■ **Exercise**:
Please write out the data below once more, exactly as it stands.

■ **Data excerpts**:
*** Block opens ***

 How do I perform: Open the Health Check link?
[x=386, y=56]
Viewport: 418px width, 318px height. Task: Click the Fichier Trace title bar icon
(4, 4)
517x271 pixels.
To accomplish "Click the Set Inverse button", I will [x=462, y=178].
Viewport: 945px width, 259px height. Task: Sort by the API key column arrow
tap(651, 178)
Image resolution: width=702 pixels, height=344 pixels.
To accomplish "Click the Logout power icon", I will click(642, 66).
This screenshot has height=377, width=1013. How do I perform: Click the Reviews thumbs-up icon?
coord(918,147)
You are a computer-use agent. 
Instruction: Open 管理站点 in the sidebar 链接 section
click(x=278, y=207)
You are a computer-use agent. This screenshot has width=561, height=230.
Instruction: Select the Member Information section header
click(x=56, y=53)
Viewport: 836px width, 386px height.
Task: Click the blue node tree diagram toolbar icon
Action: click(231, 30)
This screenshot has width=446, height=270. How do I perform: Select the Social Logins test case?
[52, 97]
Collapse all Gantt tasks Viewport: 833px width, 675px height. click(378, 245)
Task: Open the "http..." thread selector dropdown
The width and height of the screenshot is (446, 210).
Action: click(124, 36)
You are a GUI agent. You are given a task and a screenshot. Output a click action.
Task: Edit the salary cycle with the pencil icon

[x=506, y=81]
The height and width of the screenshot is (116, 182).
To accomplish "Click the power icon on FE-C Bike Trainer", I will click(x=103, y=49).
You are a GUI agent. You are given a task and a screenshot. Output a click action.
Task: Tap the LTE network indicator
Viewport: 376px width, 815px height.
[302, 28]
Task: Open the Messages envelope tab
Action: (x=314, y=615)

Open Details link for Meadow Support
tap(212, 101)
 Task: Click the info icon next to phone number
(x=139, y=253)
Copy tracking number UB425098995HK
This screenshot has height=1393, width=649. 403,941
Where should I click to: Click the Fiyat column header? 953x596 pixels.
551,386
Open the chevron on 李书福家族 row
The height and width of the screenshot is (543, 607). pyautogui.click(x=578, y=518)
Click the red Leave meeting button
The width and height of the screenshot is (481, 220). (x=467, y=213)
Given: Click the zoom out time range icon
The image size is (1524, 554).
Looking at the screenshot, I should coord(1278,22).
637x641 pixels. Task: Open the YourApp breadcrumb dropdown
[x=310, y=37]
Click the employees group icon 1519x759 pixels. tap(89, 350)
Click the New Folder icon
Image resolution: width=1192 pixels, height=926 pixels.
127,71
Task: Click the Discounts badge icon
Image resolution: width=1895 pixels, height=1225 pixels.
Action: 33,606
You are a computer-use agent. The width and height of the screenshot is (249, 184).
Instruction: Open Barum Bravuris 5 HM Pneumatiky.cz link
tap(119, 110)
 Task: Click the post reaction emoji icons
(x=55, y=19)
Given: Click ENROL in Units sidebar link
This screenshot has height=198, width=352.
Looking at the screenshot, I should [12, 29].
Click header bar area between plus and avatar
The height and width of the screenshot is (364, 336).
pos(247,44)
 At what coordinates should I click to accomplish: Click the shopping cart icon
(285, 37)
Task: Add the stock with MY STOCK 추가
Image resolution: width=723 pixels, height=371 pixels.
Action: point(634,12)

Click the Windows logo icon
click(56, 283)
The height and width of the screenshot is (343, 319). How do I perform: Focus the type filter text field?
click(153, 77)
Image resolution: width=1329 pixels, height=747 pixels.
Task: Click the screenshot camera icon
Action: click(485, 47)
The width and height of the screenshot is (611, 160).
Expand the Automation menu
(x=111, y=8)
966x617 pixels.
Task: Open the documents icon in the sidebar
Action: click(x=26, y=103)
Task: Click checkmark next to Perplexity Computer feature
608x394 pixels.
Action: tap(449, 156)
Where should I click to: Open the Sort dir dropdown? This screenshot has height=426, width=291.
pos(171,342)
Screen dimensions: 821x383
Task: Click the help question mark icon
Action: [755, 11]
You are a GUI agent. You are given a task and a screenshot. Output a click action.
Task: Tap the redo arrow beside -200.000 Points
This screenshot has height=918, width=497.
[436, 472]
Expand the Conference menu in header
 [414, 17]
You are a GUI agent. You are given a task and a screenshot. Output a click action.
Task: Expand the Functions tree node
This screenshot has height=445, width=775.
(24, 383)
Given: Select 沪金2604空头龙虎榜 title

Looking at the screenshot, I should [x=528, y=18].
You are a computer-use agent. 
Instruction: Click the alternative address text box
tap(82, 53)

*** Block closes ***

■ **Solution for this exercise**:
 How do I perform: Open the Health Check link?
[x=386, y=56]
Viewport: 418px width, 318px height. Task: Click the Fichier Trace title bar icon
(4, 4)
517x271 pixels.
To accomplish "Click the Set Inverse button", I will [x=462, y=178].
Viewport: 945px width, 259px height. Task: Sort by the API key column arrow
tap(651, 178)
Image resolution: width=702 pixels, height=344 pixels.
To accomplish "Click the Logout power icon", I will click(642, 66).
This screenshot has height=377, width=1013. How do I perform: Click the Reviews thumbs-up icon?
coord(918,147)
You are a computer-use agent. 
Instruction: Open 管理站点 in the sidebar 链接 section
click(x=278, y=207)
You are a computer-use agent. This screenshot has width=561, height=230.
Instruction: Select the Member Information section header
click(x=56, y=53)
Viewport: 836px width, 386px height.
Task: Click the blue node tree diagram toolbar icon
Action: click(231, 30)
This screenshot has width=446, height=270. How do I perform: Select the Social Logins test case?
[52, 97]
Collapse all Gantt tasks Viewport: 833px width, 675px height. click(378, 245)
Task: Open the "http..." thread selector dropdown
The width and height of the screenshot is (446, 210).
Action: click(124, 36)
You are a GUI agent. You are given a task and a screenshot. Output a click action.
Task: Edit the salary cycle with the pencil icon

[x=506, y=81]
The height and width of the screenshot is (116, 182).
To accomplish "Click the power icon on FE-C Bike Trainer", I will click(x=103, y=49).
You are a GUI agent. You are given a task and a screenshot. Output a click action.
Task: Tap the LTE network indicator
Viewport: 376px width, 815px height.
[302, 28]
Task: Open the Messages envelope tab
Action: (x=314, y=615)

Open Details link for Meadow Support
tap(212, 101)
 Task: Click the info icon next to phone number
(x=139, y=253)
Copy tracking number UB425098995HK
This screenshot has height=1393, width=649. 403,941
Where should I click to: Click the Fiyat column header? 953x596 pixels.
551,386
Open the chevron on 李书福家族 row
The height and width of the screenshot is (543, 607). pyautogui.click(x=578, y=518)
Click the red Leave meeting button
The width and height of the screenshot is (481, 220). (x=467, y=213)
Given: Click the zoom out time range icon
The image size is (1524, 554).
Looking at the screenshot, I should coord(1278,22).
637x641 pixels. Task: Open the YourApp breadcrumb dropdown
[x=310, y=37]
Click the employees group icon 1519x759 pixels. tap(89, 350)
Click the New Folder icon
Image resolution: width=1192 pixels, height=926 pixels.
127,71
Task: Click the Discounts badge icon
Image resolution: width=1895 pixels, height=1225 pixels.
Action: 33,606
You are a computer-use agent. The width and height of the screenshot is (249, 184).
Instruction: Open Barum Bravuris 5 HM Pneumatiky.cz link
tap(119, 110)
 Task: Click the post reaction emoji icons
(x=55, y=19)
Given: Click ENROL in Units sidebar link
This screenshot has height=198, width=352.
Looking at the screenshot, I should [12, 29].
Click header bar area between plus and avatar
The height and width of the screenshot is (364, 336).
pos(247,44)
 At what coordinates should I click to accomplish: Click the shopping cart icon
(285, 37)
Task: Add the stock with MY STOCK 추가
Image resolution: width=723 pixels, height=371 pixels.
Action: point(634,12)

Click the Windows logo icon
click(56, 283)
The height and width of the screenshot is (343, 319). How do I perform: Focus the type filter text field?
click(153, 77)
Image resolution: width=1329 pixels, height=747 pixels.
Task: Click the screenshot camera icon
Action: click(485, 47)
The width and height of the screenshot is (611, 160).
Expand the Automation menu
(x=111, y=8)
966x617 pixels.
Task: Open the documents icon in the sidebar
Action: click(x=26, y=103)
Task: Click checkmark next to Perplexity Computer feature
608x394 pixels.
Action: tap(449, 156)
Where should I click to: Open the Sort dir dropdown? This screenshot has height=426, width=291.
pos(171,342)
Screen dimensions: 821x383
Task: Click the help question mark icon
Action: [755, 11]
You are a GUI agent. You are given a task and a screenshot. Output a click action.
Task: Tap the redo arrow beside -200.000 Points
This screenshot has height=918, width=497.
[436, 472]
Expand the Conference menu in header
 [414, 17]
You are a GUI agent. You are given a task and a screenshot. Output a click action.
Task: Expand the Functions tree node
This screenshot has height=445, width=775.
(24, 383)
Given: Select 沪金2604空头龙虎榜 title

Looking at the screenshot, I should [x=528, y=18].
You are a computer-use agent. 
Instruction: Click the alternative address text box
tap(82, 53)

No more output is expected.